What you need to do: Copy the following material line for line, without any change, beginning at the line that contains "Click the Print Screen toolbar icon" and stopping after the line that contains "point(203,198)".
◆ ◆ ◆ ◆ ◆ ◆ ◆
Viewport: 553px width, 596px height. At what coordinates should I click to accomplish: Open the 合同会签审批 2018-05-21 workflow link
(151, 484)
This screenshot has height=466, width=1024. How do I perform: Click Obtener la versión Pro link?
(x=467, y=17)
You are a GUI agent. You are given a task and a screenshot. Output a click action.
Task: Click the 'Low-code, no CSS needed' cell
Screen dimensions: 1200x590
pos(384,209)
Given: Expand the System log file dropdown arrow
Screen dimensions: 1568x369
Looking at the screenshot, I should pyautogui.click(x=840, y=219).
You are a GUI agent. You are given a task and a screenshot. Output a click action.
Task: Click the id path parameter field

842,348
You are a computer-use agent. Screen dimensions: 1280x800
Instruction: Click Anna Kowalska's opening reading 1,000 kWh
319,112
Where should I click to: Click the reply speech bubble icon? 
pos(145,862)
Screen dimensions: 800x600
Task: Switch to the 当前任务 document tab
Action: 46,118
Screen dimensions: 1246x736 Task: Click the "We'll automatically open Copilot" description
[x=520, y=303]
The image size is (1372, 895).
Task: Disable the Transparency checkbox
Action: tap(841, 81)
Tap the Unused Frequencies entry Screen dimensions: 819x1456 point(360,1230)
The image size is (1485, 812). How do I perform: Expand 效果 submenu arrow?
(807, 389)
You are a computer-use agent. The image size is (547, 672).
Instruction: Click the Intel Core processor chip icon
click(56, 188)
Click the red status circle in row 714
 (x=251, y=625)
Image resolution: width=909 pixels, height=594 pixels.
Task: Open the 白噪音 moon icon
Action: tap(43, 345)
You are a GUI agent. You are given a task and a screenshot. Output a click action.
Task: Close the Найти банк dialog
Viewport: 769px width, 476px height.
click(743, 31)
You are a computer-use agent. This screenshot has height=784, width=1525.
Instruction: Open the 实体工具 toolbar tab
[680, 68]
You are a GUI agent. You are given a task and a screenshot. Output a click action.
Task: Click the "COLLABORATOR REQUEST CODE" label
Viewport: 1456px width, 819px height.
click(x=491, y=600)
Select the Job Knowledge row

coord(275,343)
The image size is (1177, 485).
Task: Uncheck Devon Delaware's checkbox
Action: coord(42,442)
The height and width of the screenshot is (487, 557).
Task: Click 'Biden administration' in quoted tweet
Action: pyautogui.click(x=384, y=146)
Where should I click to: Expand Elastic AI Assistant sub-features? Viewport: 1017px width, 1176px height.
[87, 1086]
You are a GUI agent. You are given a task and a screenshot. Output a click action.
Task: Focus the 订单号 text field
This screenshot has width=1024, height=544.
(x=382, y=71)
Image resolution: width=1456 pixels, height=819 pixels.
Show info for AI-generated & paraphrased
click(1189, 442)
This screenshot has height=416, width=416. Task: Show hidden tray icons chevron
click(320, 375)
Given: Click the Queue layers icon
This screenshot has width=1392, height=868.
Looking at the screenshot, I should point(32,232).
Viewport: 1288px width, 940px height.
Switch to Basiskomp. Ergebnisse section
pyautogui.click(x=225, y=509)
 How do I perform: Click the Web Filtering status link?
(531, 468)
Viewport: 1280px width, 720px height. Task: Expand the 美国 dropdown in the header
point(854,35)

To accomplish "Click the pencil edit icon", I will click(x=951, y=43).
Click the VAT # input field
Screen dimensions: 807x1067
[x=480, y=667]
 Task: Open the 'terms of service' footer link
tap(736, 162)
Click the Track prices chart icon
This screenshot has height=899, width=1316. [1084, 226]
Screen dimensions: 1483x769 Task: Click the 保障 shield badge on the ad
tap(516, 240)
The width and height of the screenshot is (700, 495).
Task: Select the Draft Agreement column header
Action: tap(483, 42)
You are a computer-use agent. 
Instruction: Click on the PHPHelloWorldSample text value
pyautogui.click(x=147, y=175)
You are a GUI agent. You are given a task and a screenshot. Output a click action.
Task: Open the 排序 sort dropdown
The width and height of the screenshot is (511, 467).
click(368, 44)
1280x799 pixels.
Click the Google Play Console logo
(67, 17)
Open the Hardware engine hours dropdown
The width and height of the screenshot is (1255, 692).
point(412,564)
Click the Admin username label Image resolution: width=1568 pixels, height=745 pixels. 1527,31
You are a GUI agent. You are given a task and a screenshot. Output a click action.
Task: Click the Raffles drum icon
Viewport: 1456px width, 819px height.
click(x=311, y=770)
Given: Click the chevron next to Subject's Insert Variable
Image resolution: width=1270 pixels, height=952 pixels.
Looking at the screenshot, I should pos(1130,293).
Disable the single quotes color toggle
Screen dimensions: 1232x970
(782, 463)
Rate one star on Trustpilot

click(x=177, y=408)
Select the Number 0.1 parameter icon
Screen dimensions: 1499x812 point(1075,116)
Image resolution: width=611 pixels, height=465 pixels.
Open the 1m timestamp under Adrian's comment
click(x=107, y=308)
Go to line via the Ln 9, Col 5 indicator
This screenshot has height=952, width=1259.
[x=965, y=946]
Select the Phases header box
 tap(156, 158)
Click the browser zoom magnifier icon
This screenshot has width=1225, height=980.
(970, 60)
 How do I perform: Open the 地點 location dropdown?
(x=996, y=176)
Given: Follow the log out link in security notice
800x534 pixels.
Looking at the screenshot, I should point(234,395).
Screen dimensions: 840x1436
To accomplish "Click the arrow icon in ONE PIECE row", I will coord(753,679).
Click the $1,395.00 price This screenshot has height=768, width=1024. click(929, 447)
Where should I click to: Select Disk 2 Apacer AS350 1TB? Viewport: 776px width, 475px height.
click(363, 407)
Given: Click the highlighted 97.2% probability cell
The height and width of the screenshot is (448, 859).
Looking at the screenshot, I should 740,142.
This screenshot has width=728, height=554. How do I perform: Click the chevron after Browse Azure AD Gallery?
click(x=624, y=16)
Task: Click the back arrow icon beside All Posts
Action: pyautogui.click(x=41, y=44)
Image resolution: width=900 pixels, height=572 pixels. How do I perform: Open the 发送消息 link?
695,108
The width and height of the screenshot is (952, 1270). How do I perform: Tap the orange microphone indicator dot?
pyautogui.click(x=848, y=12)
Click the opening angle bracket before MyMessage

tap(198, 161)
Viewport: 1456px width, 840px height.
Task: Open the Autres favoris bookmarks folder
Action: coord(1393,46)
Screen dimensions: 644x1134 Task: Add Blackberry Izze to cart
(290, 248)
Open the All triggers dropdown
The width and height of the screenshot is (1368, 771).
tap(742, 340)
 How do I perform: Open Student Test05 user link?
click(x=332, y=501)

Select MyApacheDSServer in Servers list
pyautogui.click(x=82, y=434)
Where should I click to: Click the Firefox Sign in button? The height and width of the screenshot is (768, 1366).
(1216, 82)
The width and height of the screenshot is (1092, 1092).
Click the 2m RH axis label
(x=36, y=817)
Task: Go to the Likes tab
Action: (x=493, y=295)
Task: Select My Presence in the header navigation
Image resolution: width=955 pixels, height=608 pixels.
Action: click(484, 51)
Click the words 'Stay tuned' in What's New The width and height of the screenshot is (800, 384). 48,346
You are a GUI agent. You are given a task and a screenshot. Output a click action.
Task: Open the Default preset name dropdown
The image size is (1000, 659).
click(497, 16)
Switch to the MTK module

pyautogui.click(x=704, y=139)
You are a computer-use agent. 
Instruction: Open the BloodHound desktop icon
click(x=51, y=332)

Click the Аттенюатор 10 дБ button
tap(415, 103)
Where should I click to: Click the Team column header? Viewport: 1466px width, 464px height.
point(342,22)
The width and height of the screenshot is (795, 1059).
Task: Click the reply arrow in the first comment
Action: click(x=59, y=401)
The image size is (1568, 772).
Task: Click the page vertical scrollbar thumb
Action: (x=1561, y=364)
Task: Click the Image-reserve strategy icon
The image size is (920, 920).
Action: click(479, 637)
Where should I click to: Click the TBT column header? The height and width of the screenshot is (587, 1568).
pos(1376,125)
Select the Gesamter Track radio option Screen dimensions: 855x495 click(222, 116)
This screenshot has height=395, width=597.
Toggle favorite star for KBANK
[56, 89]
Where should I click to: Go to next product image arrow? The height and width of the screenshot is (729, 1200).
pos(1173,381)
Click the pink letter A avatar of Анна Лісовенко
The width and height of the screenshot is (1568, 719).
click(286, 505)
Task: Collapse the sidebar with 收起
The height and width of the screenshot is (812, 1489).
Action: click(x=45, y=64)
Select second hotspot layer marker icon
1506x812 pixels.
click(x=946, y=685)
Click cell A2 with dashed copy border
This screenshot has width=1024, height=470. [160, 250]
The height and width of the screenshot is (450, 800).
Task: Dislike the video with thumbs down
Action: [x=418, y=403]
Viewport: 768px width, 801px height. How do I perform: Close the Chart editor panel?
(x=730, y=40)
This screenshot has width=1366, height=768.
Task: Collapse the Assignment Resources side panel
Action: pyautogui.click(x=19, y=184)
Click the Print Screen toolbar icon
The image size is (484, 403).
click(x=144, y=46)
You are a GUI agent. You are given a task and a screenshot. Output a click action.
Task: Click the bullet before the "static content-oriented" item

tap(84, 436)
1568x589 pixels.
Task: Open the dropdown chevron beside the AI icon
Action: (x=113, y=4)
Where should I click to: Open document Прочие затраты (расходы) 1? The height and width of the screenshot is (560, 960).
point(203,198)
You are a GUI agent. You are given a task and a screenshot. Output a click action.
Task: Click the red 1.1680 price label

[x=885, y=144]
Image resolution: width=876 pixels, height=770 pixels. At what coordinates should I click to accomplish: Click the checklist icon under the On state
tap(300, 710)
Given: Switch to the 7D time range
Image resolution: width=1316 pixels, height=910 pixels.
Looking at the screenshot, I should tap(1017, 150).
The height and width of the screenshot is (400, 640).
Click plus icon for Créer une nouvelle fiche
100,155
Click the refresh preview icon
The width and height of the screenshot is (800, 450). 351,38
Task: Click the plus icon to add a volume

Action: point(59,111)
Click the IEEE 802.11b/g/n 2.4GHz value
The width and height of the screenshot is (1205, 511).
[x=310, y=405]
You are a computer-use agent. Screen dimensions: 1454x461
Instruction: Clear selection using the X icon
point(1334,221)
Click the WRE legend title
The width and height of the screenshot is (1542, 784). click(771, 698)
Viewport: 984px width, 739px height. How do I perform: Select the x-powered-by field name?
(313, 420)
◆ ◆ ◆ ◆ ◆ ◆ ◆
Output:
Click the Print Screen toolbar icon
The image size is (484, 403).
click(x=144, y=46)
You are a GUI agent. You are given a task and a screenshot. Output a click action.
Task: Click the bullet before the "static content-oriented" item

tap(84, 436)
1568x589 pixels.
Task: Open the dropdown chevron beside the AI icon
Action: (x=113, y=4)
Where should I click to: Open document Прочие затраты (расходы) 1? The height and width of the screenshot is (560, 960).
point(203,198)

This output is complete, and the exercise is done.